PostgreSQL: Select Every Nth Row

When you’re working with large datasets, sometimes you need to sample data—taking every 5th row, every 10th row, or every nth row for analysis, testing, or reporting. Maybe you’re selecting 10% of transactions for audit review, sampling customer records for surveys, or picking key points from time series data for visualization. It’s more efficient than loading all data and filtering in application code.

PostgreSQL makes this straightforward with window functions and modulo arithmetic. You assign row numbers, then use modulo to find every nth row. Once you understand this pattern, you’ll use it for all kinds of sampling scenarios.

The Problem

You have 30 employees and want to select every 5th row (rows 5, 10, 15, 20, 25, 30).

Solution 1: Using MOD with Row Number

SELECT
    emp_id,
    first_name,
    last_name,
    salary
FROM (
    SELECT
        emp_id,
        first_name,
        last_name,
        salary,
        ROW_NUMBER() OVER (ORDER BY emp_id) as rn
    FROM employees
) subquery
WHERE MOD(rn, 5) = 0
ORDER BY emp_id;

Result:

emp_id | first_name | last_name | salary
-------+------------+-----------+--------
     5 | Michael    | Davis     | 70000
    10 | Charles    | Anderson  | 92000
    15 | Thomas     | Harris    | 82000
    20 | Christopher| Lewis     | 78000
    25 | Nancy      | Walker    | 75000
    30 | Unknown    | Unknown   | 72000

How It Works

MOD(rn, 5) = 0 means: rows where the row number is evenly divisible by 5 (remainder of 0).
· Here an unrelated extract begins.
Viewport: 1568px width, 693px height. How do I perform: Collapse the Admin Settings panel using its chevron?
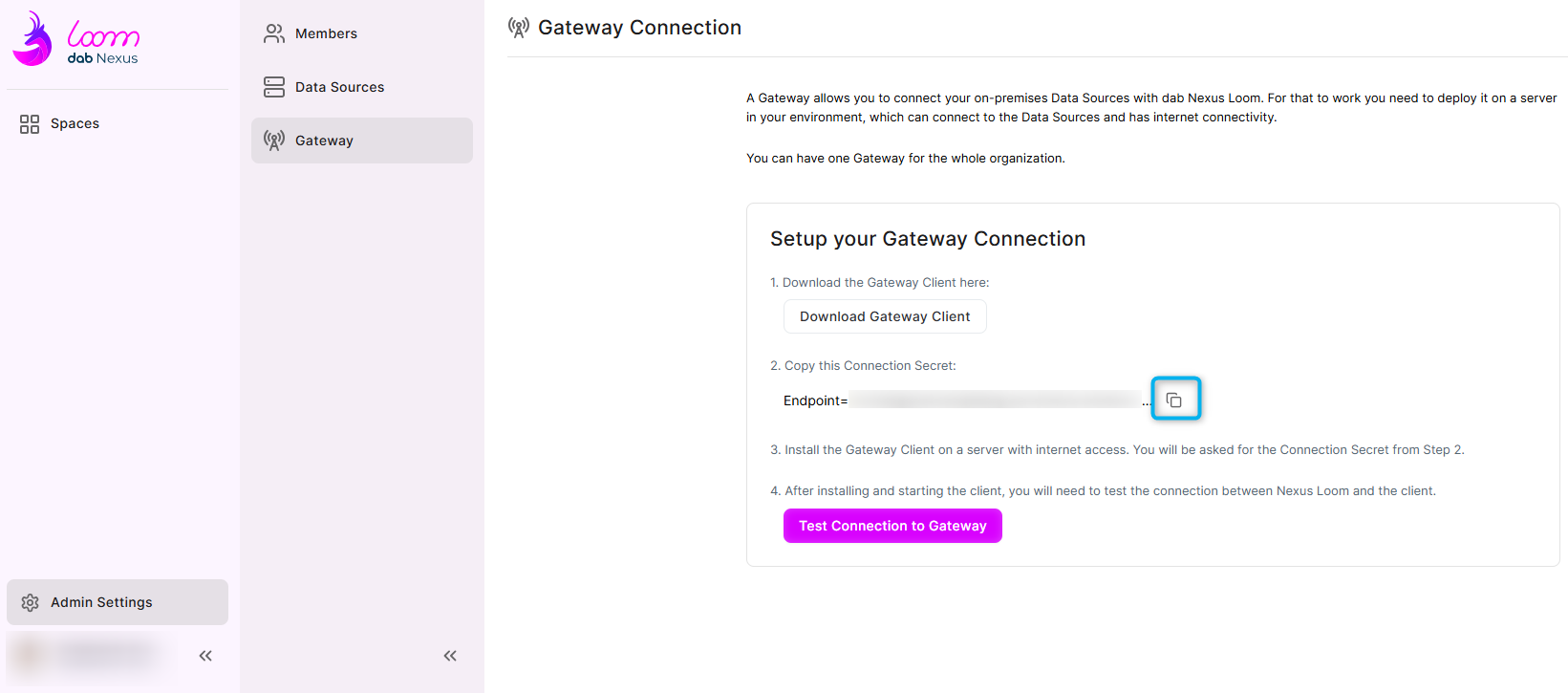[x=450, y=656]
This selects rows 5, 10, 15, 20, 25, 30.

Change the divisor to sample differently:

  • MOD(rn, 2) = 0 → every 2nd row (all even-numbered rows)
  • MOD(rn, 3) = 0 → every 3rd row
  • MOD(rn, 10) = 0 → every 10th row

Solution 2: Using FILTER for Different Starting Points

Select every nth row starting from a specific offset:

-- Select every 5th row starting from row 1 (1, 6, 11, 16, 21, 26...)
SELECT
    emp_id,
    first_name,
    salary
FROM (
    SELECT
        emp_id,
        first_name,
        salary,
        ROW_NUMBER() OVER (ORDER BY emp_id) as rn
    FROM employees
) subquery
WHERE MOD(rn - 1, 5) = 0
ORDER BY emp_id;

MOD(rn - 1, 5) = 0 shifts the pattern by 1, selecting rows 1, 6, 11, 16, 21, 26.
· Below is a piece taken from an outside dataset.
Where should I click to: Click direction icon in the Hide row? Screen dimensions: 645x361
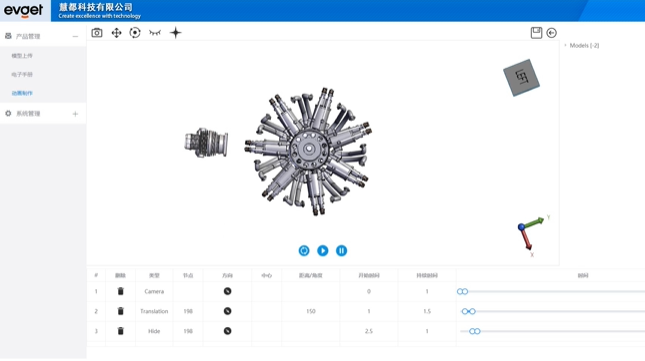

Solution 3: Sampling with LIMIT and OFFSET

Sample approximately every nth row without gaps:

-- Get 6 rows evenly distributed from 30 total rows
SELECT
    emp_id,
    first_name,
    salary
FROM employees
ORDER BY RANDOM()
LIMIT 6;

This randomly samples 6 employees (approximately every 5th row). Use RANDOM() for statistical sampling.

Real-World Example: Department Sampling

Select every 3rd employee from the Engineering department:

SELECT
    emp_id,
    first_name,
    last_name,
    salary,
    dept_name
FROM (
    SELECT
        e.emp_id,
        e.first_name,
        e.last_name,
        e.salary,
        d.dept_name,
        ROW_NUMBER() OVER (PARTITION BY d.dept_name ORDER BY e.emp_id) as dept_rn
    FROM employees e
    JOIN departments d ON e.dept_id = d.dept_id
    WHERE d.dept_name = 'Engineering'
) subquery
WHERE MOD(dept_rn, 3) = 0
ORDER BY emp_id;

PARTITION BY dept_name resets the row count for each department, so “every 3rd” applies per department, not globally.

Performance Tips

  • Use ROW_NUMBER() for consistent ordering
  • Add INDEX on ORDER BY column for faster row numbering
  • Use PARTITION BY to sample within groups
  • MOD is fast - minimal performance overhead

Common Variations

-- Every nth row starting from row 1
WHERE MOD(rn - 1, n) = 0

-- Every nth row starting from row 0
WHERE MOD(rn, n) = 0

-- Every nth row in each group
WHERE MOD(rn, n) = 0 AND PARTITION BY group_column

FAQ

Q: Which method is fastest? A: MOD with ROW_NUMBER is fastest for large datasets.

Q: Can I sample across multiple groups? A: Yes, use PARTITION BY in the OVER clause to reset counting per group.

Q: What if I want random sampling? A: Use ORDER BY RANDOM() LIMIT n instead of MOD.